Excerpted text ::
Indigenous peasant woman grazing alpacas and camelids in the heights of the sierra de peru in the andes mountain range Indigenous peasant woman grazing alpacas and camelids in the heights of the sierra de peru in the andes mountain range

Side event on the margins of the 52nd session of the United Nations (UN) Human Rights Council

The world is in the midst of multiple crises, in the area of food, climate, poverty and growing inequalities, health, finance, trade etc. The current models of food production and distribution, as well as the architecture and system governance in food and environmental matters are dysfunctional, unsustainable, unjust and violent. Peasants and other people working in rural areas have been historically among the most vulnerable population, and nowadays they are the most affected by these crises. In fact, while producing most of the food (studies say that peasants and other people working in rural areas produce about 70 percent of world food, they are among the people that suffer hunger and poverty the most.

The elaboration and adoption, in December 2018, of the UN Declaration on the Rights of Peasants and Other People Working in Rural Areas (UNDROP) is a direct response to this fragile situation and a way to strengthen and promote human rights in the field.

Peasants, fishers, pastoralists, forest-dependent people, nomadic people, agricultural workers, rural women and other people working in rural areas also play a key role in conserving biodiversity, fighting environmental degradation and ensuring the right to adequate food for all. Therefore, safeguarding their rights, including through the implementation of the UNDROP, is critical for the realization of the rights of present and future generations and for the transition towards a more just, healthy and sustainable world.

Task objective :: Can you repeat the stretch of the excerpt on peasants' rights from "The world is" through "poverty the most.", word for word? The listing after this text isn't needed for anything here.

Exercise data ::

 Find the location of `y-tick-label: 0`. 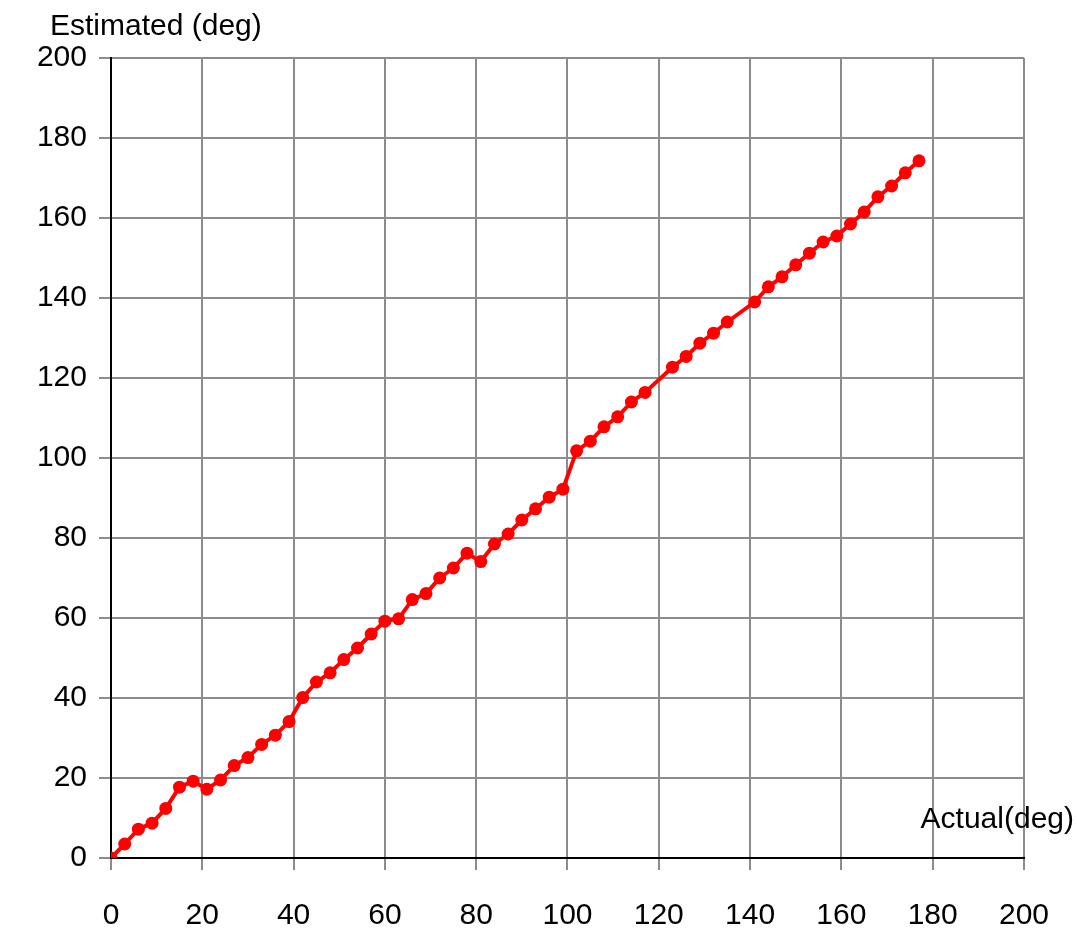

Finished exercise ::
The world is in the midst of multiple crises, in the area of food, climate, poverty and growing inequalities, health, finance, trade etc. The current models of food production and distribution, as well as the architecture and system governance in food and environmental matters are dysfunctional, unsustainable, unjust and violent. Peasants and other people working in rural areas have been historically among the most vulnerable population, and nowadays they are the most affected by these crises. In fact, while producing most of the food (studies say that peasants and other people working in rural areas produce about 70 percent of world food, they are among the people that suffer hunger and poverty the most.